I am trying to work out the 3D equation for a line describing a 3D vector field to visualize magnetic fields such that given a point in the vector field I can draw the field line that stems from that point.
A point in the vector field is defined by $f$ where: $$ f(x, y, z)=\sum_{i=0}^{n}\left(\frac{\lambda_i\cdot \begin{pmatrix} m_{ix} - x \\ m_{iy} - y \\ m_{iz} - z \end{pmatrix} }{(m_{ix} - x)^2 + (m_{iy} - y)^2 + (m_{iz} - z)^2}\right) $$ Here $n$ represents the number of magnetic poles where $m_{ix}, m_{iy}, m_{iz}$ are the positions of the given pole $i$ and $\lambda_i$ is some constant related to each pole.
Can also be re-written as: $$ f(\alpha) = \sum_{i=0}^{n}\left(\frac{\lambda_i(m_i-\alpha)}{||m_i-\alpha||^2}\right) $$ Where $\alpha$ is a point in space and $m_i$ is point where the magnetic pole is positioned.
Currently I am visualizing the field lines by starting at a given point, $\beta$ and stepping some amount $t$ in the direction of the vector field at that point so:
$$\beta=\beta + tf(\beta)$$
Converting this into the vector line equation you get:
$$ \frac{x-\beta_x}{f(\beta)_x}=\frac{y-\beta_y}{f(\beta)_y}=\frac{z-\beta_z}{f(\beta)_z} $$
Essentially describes a line in 3D where the direction is a function of $x,y,z$ (so a 3D curve, right?).

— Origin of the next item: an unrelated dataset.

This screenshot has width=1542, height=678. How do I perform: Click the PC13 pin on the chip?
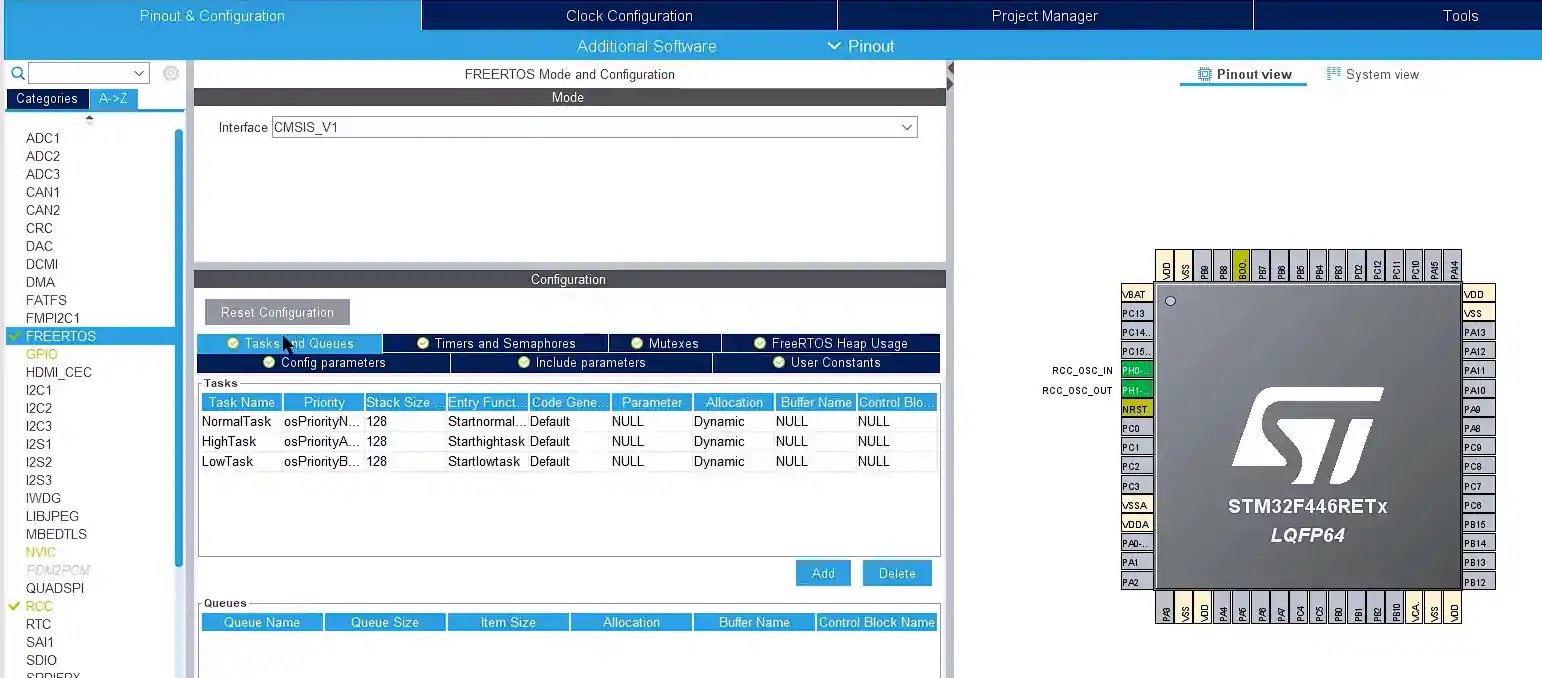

The problem is that, from here, if I want to find points along this curve I need to provide some value for either $x$, $y$ or $z$, however for a given value of $x$, $y$ or $z$ there might not be a valid solution (the point I selected does not exist on the curve). So to fix this I believe I'll need to parameterise the line equation such that given a value $t$ I get a point $x,y,z$ on the line but I have no idea how to accomplish this.